It Still Happened — I’m Trying to Break the Oversharing Habit *
If a tree falls in the forest, and no one is around to hear it, does it make a sound? Or, how about this…
If a birthday party, or a delicious meal, or a family outing takes place, but it isn’t Tweeted, Instagrammed, or Facebooked — did it really happen?
While I know in my head and heart that the answer to that question is a resounding yes, my own oversharing habit makes me realize that I am not appreciating enough quiet moments and milestones in my life.
I’ve been sharing bits and pieces of my life online since I was sixteen years old. I am — without question — an oversharer.
I think that we all make the personal decision when it comes to degree in which we share our private lives with with the world. After all, comfort zones vary so much from person to person.
However, I do think that these comfort levels can change and flux over time. Maybe it’s perspective, or maturity, or even just burn out, but I am feeling the urge to modify the way I operate online.
I’m not going to make any specific declarations as far as how I’ll be changing my own behavior on my blog and on social media, but I’ll definitely be following my instincts and making changes accordingly.
Changes in 2013
I definitely want to unplug more in 2013.

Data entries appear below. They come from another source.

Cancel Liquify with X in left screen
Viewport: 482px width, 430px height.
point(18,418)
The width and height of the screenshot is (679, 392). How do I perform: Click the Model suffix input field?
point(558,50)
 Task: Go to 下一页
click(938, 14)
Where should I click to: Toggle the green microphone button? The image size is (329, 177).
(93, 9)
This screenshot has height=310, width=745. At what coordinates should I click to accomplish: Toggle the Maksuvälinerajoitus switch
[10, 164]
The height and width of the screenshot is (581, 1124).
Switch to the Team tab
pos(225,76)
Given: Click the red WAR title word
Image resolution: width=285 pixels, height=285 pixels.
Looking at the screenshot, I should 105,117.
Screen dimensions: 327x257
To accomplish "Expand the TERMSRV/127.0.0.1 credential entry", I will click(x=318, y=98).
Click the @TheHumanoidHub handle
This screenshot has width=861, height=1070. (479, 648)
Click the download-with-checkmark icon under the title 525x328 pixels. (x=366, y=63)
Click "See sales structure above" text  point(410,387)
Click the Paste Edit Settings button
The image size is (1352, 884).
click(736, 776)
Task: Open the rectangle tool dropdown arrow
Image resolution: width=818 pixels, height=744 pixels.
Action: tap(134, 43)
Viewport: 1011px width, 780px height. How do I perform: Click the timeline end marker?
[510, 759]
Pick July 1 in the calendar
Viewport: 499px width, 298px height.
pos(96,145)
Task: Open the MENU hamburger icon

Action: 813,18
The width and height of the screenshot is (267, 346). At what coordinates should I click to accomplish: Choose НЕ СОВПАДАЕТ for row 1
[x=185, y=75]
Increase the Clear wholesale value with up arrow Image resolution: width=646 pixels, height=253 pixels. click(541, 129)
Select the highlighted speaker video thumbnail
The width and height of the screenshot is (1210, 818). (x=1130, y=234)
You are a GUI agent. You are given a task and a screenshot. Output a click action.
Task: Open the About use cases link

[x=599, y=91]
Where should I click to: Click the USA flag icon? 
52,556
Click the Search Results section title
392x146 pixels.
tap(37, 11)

Even when I’m not sharing my life on social media, I’m usually taking photos, and I also want to break my camera-toting addiction. Yes, capturing memories is important, but every single moment of life that we share with our kids does not need to be documented.
I know that being tied to a camera causes me to sometimes be detached from the actions and events right under my nose. I want to leave my iPhone in my purse, leave my DSLR at home, and just live within the little pockets of time and experience that make up my life.
I’m not saying that I won’t be writing about my life, or posting personal photos, but going forward I am toning it down — especially when it comes to my kids.
It’s not like I’m suddenly having some revelation that it can be questionable to share images and information about children online, I am very conscious of that, I’m really just feeling like a change is in order for the first time. I can’t really articulate it beyond that.
Do You Overshare?
Have you ever felt the urge to stop sharing so many pieces of your personal life with the world at large? How do you determine how much is too much?